STUDY TEXT —

Your correspondent during my most recent visit to Hong Kong. Behind me are the hills of Hong Kong leading up to “the Peak,” the highest point in Hong Kong. Homes on the hills below the Peak are among the most expensive in the world. Due to recent riots, they are in danger of becoming “stranded assets” with no buyers due to capital flight and fear of worsening political conditions.
It’s important for investors to bear in mind that mortgage losses appear in financial statements with a considerable lag once the borrower misses a payment. Grace periods and efforts at remediation and refinancing can last for six months or more. Eventually, the loan becomes nonperforming and reserves are increased as needed, a hit to earnings.
Property price declines and mortgage distress that started last summer as the Hong Kong riots worsened will not hit the HSBC financials in a big way until early 2020. The HSBC stock price may be floating on air between now and then. But the reckoning with a burst bubble in Hong Kong will be that much more severe when it hits.

ACTIVITY A — Summarize the text about Hong Kong property and HSBC in two sentences.
ACTIVITY B — Pick up the text about Hong Kong property and HSBC after its final sentence and continue writing it.
The listing that follows has no connection to the text about Hong Kong property and HSBC.

COLLECTED DATA —
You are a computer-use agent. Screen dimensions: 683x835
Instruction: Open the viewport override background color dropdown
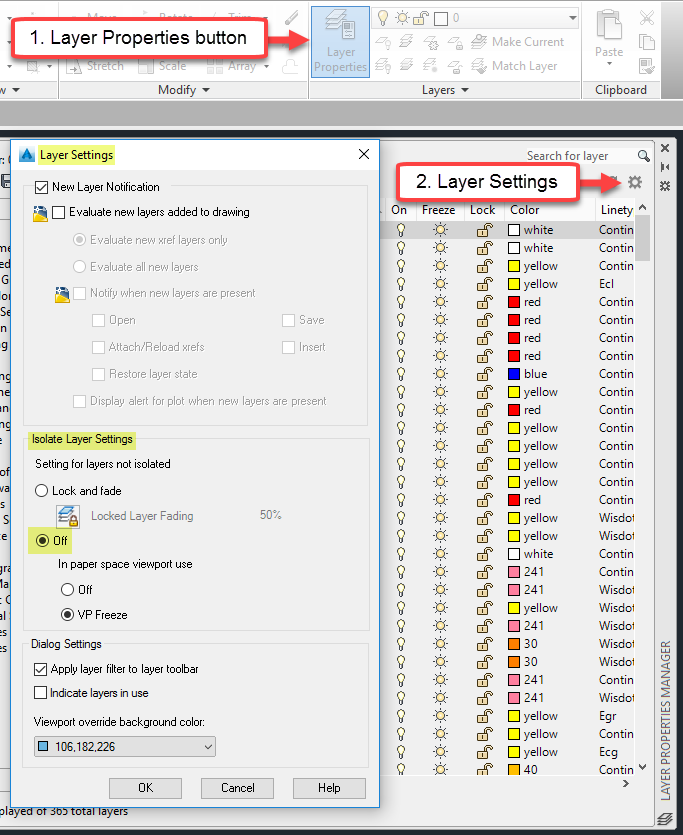(124, 747)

ANSWER AREA A — Homes on the hills below the Peak, among the most expensive in the world, are in danger of becoming "stranded assets" because of the riots, capital flight and fear of worsening political conditions in Hong Kong. Because mortgage losses appear in financial statements only after a considerable lag, the property price declines and mortgage distress that began last summer will not hit HSBC's financials in a big way until early 2020, and the reckoning will be that much more severe when it does.

ANSWER AREA B —
Another threat to the HSBC stock price comes from Fed flip-flopping on monetary policy. Throughout 2017 and 2018, the Fed was on autopilot in terms of raising short-term interest rates and reducing the base money supply, both forms of monetary tightening.
Suddenly, in early 2019, the Fed reversed course, lowered interest rates three times (July, September and October) and ended its money supply contraction.
The result was that a yield-curve inversion (short-term rates higher than longer-term rates) that emerged in early 2019 suddenly normalised. Short-term rates fell below longer-term rates. That is extremely positive for bank earnings and bullish for bank stock prices.
Now the Fed may be ready to flip-flop again. In their October 2019 meeting, the Fed’s FOMC indicated that rate cuts are on hold. This means that short-term rates may stop falling, but longer-term rates will continue to fall for other reasons including a slowing economy. The yield curve may invert again. This is a negative for bank earnings and a bearish signal for bank stocks including HSBC.
Will history repeat itself with a mortgage meltdown at HSBC leading the way to global financial contagion?
Right now, my models are telling us that the stock price of HSBC is poised to fall sharply.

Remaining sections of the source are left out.